═══ Textauszug

Rechtsfähigkeit meint die Fähigkeit, als Rechtssubjekt Träger von subjektiven Rechten und Pflichten zu sein (Lorenz JuS 2010, 11).
Die Rechtsfähigkeit ist ferner bedeutsam für das Prozessrecht. Gem. § 50 Abs. 1 ZPO ist parteifähig wer rechtsfähig ist.
Hinweis
Daher gilt: Gibt der Bearbeitervermerk vor, dass der Anspruchsteller eine zulässige Klage erhoben hat, ist die Rechtsfähigkeit nicht zu prüfen, da er bereits parteifähig sein muss.
In der Klausur können dir natürliche und juristische Personen begegnen, ebenso auch Personenverbände. Nach § 1 BGB beginnt die Rechtsfähigkeit von natürlichen Personen mit der Vollendung der Geburt. Die Rechtsfähigkeit ist damit unabhängig von der Staatsangehörigkeit, des Geschlechts oder der Herkunft.
Hinweis
Von der Rechtsfähigkeit zu unterscheiden sind insbesondere die Geschäftsfähigkeit, die Deliktsfähigkeit und sowie die im Zivilprozessrecht relevanten Begriffe der Parteifähigkeit, Prozessfähigkeit, Prozessführungsbefugnis sowie die Postulationsfähigkeit
Vertiefung
Schutz im Strafrecht
Vertiefungshinweis: Strafrechtlichen Schutz nach den §§ 211 ff. StGB genießt der Mensch demgegenüber bereits vor der Vollendung der Geburt, nämlich ab dem Zeitpunkt des Beginns der Eröffnungswehen bzw. mit der Eröffnung des Uterus zum Zweck der Beendigung der Schwangerschaft im Falle eines Kaiserschnittes (BGH, Beschluss vom 11.11.2020 – 5 StR 256/20).
Die Rechtsfähigkeit endet mit dem Tod, was aus § 1922 Abs. 1 BGB abgeleitet wird. Tot ist der Mensch in diesem Sinne nicht bereits mit dem Ende der Herztätigkeit, sondern erst bei einem endgültigen Ausfall der gesamten Hirnfunktion (sog. Hirntod). In der Klausur sollte die Rechtsfähigkeit natürlicher Personen nicht ohne Anlass gesondert thematisiert werden.

══════

Entnimm dem Text zur Rechtsfähigkeit wörtlich alles von „Rechtsfähigkeit meint die“ bis hinunter zu „oder der Herkunft.“.

═══ Angezeigte Informationen

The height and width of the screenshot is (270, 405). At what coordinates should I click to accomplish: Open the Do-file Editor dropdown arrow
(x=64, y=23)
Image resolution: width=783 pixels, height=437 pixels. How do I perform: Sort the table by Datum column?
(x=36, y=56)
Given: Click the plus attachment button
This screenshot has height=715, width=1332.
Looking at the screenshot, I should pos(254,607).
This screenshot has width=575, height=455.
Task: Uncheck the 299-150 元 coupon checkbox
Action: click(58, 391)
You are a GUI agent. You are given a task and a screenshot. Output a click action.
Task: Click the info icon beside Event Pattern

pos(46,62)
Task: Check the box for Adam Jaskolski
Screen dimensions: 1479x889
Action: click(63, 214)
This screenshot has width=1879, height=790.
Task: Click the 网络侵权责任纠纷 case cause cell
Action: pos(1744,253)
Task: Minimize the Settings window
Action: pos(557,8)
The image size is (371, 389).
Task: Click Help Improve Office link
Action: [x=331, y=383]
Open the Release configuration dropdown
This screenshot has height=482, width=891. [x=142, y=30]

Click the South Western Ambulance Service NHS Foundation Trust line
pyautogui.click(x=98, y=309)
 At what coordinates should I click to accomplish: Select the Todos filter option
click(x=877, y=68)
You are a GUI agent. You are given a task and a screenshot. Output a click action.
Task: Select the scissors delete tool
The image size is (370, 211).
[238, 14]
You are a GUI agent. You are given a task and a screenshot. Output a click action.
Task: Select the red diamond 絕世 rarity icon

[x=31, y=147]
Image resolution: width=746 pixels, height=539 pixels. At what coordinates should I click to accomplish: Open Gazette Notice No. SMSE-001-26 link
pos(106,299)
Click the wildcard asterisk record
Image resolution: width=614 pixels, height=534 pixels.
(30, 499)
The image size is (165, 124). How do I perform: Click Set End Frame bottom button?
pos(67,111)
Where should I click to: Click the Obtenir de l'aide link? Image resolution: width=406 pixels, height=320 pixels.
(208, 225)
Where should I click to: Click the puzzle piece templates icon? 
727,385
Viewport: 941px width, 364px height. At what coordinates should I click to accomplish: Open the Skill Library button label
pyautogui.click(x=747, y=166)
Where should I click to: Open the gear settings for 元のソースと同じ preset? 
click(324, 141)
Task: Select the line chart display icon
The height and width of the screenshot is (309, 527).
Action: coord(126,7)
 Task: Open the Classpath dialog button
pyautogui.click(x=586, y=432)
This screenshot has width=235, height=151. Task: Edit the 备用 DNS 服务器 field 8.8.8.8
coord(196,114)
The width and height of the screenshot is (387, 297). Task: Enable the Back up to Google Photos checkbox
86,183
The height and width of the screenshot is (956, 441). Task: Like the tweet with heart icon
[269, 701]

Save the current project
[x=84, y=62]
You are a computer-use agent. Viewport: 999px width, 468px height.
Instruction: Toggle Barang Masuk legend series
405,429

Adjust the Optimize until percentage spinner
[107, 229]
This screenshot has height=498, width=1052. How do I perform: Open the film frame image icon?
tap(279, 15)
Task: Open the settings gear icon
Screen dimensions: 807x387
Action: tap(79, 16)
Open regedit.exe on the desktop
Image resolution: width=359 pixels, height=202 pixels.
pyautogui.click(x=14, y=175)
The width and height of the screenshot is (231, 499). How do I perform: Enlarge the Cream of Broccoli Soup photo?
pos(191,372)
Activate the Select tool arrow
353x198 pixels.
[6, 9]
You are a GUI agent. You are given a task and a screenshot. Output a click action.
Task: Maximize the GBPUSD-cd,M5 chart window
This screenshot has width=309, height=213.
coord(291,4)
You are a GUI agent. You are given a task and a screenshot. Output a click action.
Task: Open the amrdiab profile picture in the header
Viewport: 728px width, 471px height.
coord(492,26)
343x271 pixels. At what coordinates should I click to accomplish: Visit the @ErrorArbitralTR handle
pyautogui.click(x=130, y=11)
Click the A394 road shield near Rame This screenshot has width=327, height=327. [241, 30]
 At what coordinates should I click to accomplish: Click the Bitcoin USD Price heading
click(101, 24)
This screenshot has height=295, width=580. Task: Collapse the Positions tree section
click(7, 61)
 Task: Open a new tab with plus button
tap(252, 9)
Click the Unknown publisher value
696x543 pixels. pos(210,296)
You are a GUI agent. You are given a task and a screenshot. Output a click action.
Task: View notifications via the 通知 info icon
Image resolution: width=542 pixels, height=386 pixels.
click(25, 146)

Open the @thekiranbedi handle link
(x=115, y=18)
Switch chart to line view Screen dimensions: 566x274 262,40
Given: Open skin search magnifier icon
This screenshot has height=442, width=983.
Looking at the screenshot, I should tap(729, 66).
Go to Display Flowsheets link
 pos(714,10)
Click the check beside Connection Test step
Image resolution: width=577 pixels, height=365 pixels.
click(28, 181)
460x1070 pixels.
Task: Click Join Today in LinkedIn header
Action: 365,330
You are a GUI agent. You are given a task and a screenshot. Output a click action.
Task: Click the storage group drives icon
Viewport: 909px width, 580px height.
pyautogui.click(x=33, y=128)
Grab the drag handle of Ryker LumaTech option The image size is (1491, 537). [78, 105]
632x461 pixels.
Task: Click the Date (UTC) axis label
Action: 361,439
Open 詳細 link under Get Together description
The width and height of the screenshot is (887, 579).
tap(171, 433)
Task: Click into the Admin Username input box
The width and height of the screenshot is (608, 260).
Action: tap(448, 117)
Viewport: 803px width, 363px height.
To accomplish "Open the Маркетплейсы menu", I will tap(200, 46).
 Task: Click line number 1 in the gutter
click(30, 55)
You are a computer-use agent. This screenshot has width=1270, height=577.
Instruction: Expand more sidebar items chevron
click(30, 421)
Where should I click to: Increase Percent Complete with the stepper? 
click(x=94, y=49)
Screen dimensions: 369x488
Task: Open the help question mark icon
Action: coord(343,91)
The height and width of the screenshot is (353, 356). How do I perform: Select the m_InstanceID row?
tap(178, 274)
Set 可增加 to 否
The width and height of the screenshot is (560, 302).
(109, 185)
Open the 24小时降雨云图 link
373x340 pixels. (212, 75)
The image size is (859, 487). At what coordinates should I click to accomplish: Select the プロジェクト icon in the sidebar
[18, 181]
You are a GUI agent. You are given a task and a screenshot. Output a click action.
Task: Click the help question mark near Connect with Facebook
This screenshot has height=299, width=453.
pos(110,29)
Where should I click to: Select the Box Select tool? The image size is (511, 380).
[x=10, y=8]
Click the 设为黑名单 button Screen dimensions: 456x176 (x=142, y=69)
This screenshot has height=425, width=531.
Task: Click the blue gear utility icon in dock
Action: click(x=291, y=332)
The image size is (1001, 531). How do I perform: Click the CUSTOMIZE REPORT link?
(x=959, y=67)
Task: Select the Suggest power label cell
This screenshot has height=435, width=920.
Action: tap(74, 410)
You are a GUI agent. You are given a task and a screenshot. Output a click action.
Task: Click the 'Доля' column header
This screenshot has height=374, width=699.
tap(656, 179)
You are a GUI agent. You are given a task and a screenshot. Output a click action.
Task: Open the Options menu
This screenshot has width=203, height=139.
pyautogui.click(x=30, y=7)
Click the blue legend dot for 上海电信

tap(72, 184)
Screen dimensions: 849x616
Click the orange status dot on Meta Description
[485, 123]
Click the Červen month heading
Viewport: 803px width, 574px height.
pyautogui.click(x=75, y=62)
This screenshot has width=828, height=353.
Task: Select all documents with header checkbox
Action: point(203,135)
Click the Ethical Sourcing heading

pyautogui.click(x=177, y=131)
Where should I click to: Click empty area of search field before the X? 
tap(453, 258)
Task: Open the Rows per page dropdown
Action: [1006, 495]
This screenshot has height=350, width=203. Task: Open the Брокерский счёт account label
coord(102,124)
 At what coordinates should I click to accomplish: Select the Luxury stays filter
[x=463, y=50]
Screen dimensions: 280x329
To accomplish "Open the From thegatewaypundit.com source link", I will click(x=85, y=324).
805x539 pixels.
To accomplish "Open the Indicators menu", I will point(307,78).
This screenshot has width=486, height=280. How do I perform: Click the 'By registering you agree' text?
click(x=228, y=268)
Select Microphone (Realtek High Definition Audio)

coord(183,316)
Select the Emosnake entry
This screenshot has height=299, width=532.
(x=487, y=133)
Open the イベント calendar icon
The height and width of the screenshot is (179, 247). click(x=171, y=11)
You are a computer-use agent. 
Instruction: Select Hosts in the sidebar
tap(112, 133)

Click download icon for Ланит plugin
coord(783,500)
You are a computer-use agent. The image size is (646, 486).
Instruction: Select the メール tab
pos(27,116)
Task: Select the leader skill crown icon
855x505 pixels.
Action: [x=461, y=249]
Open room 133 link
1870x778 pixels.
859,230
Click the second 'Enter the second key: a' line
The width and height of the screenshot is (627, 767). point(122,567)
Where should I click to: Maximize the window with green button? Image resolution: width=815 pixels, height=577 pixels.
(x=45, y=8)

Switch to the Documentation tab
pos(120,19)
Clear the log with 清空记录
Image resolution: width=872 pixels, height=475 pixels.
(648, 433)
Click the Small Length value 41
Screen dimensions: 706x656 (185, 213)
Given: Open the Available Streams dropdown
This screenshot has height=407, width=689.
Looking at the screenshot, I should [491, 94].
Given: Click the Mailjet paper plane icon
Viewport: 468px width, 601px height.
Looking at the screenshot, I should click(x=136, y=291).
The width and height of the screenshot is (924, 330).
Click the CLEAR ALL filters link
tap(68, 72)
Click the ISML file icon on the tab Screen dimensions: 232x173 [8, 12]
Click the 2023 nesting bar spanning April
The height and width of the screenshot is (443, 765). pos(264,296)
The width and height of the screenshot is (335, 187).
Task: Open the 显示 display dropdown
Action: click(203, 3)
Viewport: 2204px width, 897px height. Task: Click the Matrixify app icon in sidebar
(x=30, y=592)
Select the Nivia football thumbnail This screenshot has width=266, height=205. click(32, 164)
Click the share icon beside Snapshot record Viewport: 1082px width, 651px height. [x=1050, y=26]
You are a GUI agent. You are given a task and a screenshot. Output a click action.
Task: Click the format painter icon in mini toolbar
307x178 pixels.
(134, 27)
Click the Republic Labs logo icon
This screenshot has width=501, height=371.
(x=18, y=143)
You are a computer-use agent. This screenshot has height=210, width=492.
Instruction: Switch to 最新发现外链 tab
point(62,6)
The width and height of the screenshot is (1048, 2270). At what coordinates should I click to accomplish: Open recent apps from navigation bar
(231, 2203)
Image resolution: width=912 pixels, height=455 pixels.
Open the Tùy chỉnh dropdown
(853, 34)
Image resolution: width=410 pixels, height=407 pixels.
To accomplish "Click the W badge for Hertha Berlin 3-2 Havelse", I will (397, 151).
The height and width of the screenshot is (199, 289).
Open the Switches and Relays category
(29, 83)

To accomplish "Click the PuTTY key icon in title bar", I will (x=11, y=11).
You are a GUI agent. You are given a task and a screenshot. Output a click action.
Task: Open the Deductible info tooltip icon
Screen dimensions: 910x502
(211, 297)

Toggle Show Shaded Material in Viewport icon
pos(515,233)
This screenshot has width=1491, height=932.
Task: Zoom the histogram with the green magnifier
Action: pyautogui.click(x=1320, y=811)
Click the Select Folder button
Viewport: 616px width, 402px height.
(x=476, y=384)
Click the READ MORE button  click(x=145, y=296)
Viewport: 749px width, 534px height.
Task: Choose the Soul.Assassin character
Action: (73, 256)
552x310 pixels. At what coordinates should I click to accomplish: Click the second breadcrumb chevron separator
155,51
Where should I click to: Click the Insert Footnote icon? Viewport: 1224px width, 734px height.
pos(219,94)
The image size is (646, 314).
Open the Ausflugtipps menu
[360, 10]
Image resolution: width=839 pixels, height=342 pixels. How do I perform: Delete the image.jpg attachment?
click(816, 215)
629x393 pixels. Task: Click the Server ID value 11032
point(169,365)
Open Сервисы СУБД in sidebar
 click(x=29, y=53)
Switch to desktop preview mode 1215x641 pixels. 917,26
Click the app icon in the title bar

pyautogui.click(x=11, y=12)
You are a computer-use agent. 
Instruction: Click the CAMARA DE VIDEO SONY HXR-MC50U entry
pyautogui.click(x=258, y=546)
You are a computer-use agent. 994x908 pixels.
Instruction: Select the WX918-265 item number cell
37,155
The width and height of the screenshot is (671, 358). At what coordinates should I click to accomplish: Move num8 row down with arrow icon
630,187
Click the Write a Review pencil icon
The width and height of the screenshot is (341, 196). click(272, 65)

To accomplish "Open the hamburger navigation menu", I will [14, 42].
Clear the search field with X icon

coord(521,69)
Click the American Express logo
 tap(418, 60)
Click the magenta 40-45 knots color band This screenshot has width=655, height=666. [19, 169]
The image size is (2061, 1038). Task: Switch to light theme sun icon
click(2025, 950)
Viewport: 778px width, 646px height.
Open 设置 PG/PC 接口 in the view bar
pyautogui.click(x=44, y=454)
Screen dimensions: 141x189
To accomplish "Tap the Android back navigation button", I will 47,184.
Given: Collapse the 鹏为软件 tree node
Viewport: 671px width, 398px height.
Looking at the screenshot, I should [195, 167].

══════

Lösung >>
Rechtsfähigkeit meint die Fähigkeit, als Rechtssubjekt Träger von subjektiven Rechten und Pflichten zu sein (Lorenz JuS 2010, 11).
Die Rechtsfähigkeit ist ferner bedeutsam für das Prozessrecht. Gem. § 50 Abs. 1 ZPO ist parteifähig wer rechtsfähig ist.
Hinweis
Daher gilt: Gibt der Bearbeitervermerk vor, dass der Anspruchsteller eine zulässige Klage erhoben hat, ist die Rechtsfähigkeit nicht zu prüfen, da er bereits parteifähig sein muss.
In der Klausur können dir natürliche und juristische Personen begegnen, ebenso auch Personenverbände. Nach § 1 BGB beginnt die Rechtsfähigkeit von natürlichen Personen mit der Vollendung der Geburt. Die Rechtsfähigkeit ist damit unabhängig von der Staatsangehörigkeit, des Geschlechts oder der Herkunft.